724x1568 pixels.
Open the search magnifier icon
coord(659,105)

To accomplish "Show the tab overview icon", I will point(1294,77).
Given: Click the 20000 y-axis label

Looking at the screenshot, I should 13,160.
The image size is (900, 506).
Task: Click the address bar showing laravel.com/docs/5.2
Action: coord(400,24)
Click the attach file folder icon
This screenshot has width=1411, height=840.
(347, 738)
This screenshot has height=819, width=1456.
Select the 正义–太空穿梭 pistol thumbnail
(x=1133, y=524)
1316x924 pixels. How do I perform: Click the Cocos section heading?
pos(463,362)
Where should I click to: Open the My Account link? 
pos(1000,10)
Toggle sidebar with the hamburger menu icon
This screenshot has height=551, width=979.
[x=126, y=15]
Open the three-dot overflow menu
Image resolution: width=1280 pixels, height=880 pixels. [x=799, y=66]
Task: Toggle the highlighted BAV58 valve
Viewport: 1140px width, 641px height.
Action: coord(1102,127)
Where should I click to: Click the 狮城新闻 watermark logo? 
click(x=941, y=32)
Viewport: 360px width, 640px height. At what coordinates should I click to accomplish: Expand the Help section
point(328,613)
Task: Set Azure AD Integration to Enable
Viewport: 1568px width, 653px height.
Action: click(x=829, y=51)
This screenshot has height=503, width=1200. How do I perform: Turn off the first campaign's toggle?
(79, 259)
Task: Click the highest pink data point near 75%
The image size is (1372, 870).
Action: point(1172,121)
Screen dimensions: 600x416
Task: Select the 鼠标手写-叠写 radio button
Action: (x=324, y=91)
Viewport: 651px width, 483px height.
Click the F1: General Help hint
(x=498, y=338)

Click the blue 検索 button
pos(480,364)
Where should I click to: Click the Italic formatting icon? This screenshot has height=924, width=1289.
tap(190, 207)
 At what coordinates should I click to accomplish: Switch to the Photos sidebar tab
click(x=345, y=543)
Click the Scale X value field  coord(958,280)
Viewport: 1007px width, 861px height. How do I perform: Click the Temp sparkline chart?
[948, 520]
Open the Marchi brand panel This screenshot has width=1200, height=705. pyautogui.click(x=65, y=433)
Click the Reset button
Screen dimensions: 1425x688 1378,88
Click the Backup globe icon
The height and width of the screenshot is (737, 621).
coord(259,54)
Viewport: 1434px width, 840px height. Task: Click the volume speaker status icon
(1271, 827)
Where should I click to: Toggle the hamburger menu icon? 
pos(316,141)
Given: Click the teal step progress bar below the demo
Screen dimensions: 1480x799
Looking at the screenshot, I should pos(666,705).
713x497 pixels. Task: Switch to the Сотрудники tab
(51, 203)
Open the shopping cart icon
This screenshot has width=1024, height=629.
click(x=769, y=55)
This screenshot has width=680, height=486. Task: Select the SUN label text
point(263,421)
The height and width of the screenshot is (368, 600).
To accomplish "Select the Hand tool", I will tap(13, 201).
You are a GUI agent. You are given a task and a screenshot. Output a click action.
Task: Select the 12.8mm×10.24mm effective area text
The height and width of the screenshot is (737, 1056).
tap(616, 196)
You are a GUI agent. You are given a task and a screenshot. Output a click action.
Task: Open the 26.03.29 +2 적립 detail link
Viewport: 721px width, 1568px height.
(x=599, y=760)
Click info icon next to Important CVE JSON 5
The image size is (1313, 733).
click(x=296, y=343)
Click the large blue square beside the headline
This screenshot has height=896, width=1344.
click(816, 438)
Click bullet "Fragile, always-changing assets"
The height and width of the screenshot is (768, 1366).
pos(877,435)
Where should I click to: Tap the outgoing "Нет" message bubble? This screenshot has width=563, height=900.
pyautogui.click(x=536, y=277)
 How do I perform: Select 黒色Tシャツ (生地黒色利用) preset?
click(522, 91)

....................

### What is asked
Give everything from the line containing "Click the Scale" down to the end of the items as a numbered list, leaving out any blank lines.

### Solution for this task
1. Click the Scale X value field  coord(958,280)
2. Viewport: 1007px width, 861px height. How do I perform: Click the Temp sparkline chart?
3. [948, 520]
4. Open the Marchi brand panel This screenshot has width=1200, height=705. pyautogui.click(x=65, y=433)
5. Click the Reset button
6. Screen dimensions: 1425x688 1378,88
7. Click the Backup globe icon
8. The height and width of the screenshot is (737, 621).
9. coord(259,54)
10. Viewport: 1434px width, 840px height. Task: Click the volume speaker status icon
11. (1271, 827)
12. Where should I click to: Toggle the hamburger menu icon? 
13. pos(316,141)
14. Given: Click the teal step progress bar below the demo
15. Screen dimensions: 1480x799
16. Looking at the screenshot, I should pos(666,705).
17. 713x497 pixels. Task: Switch to the Сотрудники tab
18. (51, 203)
19. Open the shopping cart icon
20. This screenshot has width=1024, height=629.
21. click(x=769, y=55)
22. This screenshot has width=680, height=486. Task: Select the SUN label text
23. point(263,421)
24. The height and width of the screenshot is (368, 600).
25. To accomplish "Select the Hand tool", I will tap(13, 201).
26. You are a GUI agent. You are given a task and a screenshot. Output a click action.
27. Task: Select the 12.8mm×10.24mm effective area text
28. The height and width of the screenshot is (737, 1056).
29. tap(616, 196)
30. You are a GUI agent. You are given a task and a screenshot. Output a click action.
31. Task: Open the 26.03.29 +2 적립 detail link
32. Viewport: 721px width, 1568px height.
33. (x=599, y=760)
34. Click info icon next to Important CVE JSON 5
35. The image size is (1313, 733).
36. click(x=296, y=343)
37. Click the large blue square beside the headline
38. This screenshot has height=896, width=1344.
39. click(816, 438)
40. Click bullet "Fragile, always-changing assets"
41. The height and width of the screenshot is (768, 1366).
42. pos(877,435)
43. Where should I click to: Tap the outgoing "Нет" message bubble? This screenshot has width=563, height=900.
44. pyautogui.click(x=536, y=277)
45.  How do I perform: Select 黒色Tシャツ (生地黒色利用) preset?
46. click(522, 91)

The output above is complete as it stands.